* _Text to read_:
RDT icon indicating copy to clipboard operation
RDT copied to clipboard

Refactoring code for Enterprise issue #529

Open amontanez24 opened this issue 9 months ago • 2 comments

This PR alters the logic of _reverse_transform so that it can work naturally with the random regex transformer.

The previous logic was:

  1. If the amount of values the generator has left is more than the number of samples asked for, sample them all.
  2. If the amount of values the generator has left is less than the number of sample asked for, sample the rest of the generator.
    • If enforce_uniqueness is enabled, then add suffixes to old values to make more.
    • If enforce_uniqueness is disabled, copy previous values

This doesn't work for the random regex generator for two reasons:

  1. It can't always sample all the values because it has collisions
  2. You can't easily get all "remaining" values because technically it's unlimited.

The new logic that should work for both cases is

  1. Sample as many values from the generator as you can until you either get enough or hit an exception.
    • The exception means the generator either ran out (in the not random case) or we had too many collisions (in the random case)
  2. If more values are required, add them by:
    • If enforce_uniqueness is enabled, then add suffixes to old values to make more.
    • If enforce_uniqueness is disabled, copy previous values

CU-86b04th7c

amontanez24 avatar Apr 30 '24 02:04 amontanez24

I'm actually going to have to change this because I found another bug in the enterprise version that would require more refactoring here

amontanez24 avatar May 01 '24 15:05 amontanez24

* _Provided material_:
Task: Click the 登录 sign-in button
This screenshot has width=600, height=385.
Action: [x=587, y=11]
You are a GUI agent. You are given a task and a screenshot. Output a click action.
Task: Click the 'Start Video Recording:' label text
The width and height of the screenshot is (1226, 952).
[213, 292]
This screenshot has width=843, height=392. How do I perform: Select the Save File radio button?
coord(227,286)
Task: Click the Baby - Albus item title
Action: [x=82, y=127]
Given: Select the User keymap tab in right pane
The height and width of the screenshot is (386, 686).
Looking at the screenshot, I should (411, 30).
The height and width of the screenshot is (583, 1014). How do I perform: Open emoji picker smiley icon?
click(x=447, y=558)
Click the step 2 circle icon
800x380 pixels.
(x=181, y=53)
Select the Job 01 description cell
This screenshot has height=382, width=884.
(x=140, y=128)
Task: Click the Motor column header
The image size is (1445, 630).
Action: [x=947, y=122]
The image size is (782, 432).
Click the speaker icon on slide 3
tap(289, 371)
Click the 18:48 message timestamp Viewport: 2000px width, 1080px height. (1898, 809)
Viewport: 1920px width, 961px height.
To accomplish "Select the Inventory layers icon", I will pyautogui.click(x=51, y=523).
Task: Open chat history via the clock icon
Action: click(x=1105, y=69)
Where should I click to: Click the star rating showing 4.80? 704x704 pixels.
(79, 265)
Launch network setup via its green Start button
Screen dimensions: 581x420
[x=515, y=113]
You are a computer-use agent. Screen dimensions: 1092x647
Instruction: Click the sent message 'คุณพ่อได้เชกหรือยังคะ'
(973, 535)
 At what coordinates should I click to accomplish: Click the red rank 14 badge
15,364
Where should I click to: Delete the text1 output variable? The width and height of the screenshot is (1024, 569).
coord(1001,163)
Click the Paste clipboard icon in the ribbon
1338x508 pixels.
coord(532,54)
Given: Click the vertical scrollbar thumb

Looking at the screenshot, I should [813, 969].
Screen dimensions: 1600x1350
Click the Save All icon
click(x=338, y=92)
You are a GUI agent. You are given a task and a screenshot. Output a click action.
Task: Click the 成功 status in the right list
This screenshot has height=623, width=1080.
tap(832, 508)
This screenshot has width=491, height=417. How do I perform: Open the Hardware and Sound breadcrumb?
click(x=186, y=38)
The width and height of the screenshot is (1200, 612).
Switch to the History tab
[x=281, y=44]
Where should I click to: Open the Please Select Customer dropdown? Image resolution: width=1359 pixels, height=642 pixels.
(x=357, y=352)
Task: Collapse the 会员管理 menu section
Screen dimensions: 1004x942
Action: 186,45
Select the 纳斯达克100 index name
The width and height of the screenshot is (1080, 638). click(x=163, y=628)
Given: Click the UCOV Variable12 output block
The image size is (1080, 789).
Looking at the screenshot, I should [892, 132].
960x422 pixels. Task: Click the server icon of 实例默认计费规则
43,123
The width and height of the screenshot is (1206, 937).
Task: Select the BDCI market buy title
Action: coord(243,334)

* _Short exercise A_:
According to the issue thread, why can't the random regex generator always sample all the values?
* _Short exercise B_:
Restate the paragraph of the issue thread that begins "I'm actually going to have to change this" in fewer words, keeping its main facts.
* _Short exercise C_:
Repeat the part of the issue thread starting at "This PR alters" and ending at "technically it's unlimited.".

* _Written solution A_:
Because it has collisions.

* _Written solution B_:
This will have to change, because another bug in the enterprise version would need more refactoring here.

* _Written solution C_:
This PR alters the logic of _reverse_transform so that it can work naturally with the random regex transformer.

The previous logic was:

  1. If the amount of values the generator has left is more than the number of samples asked for, sample them all.
  2. If the amount of values the generator has left is less than the number of sample asked for, sample the rest of the generator.
    • If enforce_uniqueness is enabled, then add suffixes to old values to make more.
    • If enforce_uniqueness is disabled, copy previous values

This doesn't work for the random regex generator for two reasons:

  1. It can't always sample all the values because it has collisions
  2. You can't easily get all "remaining" values because technically it's unlimited.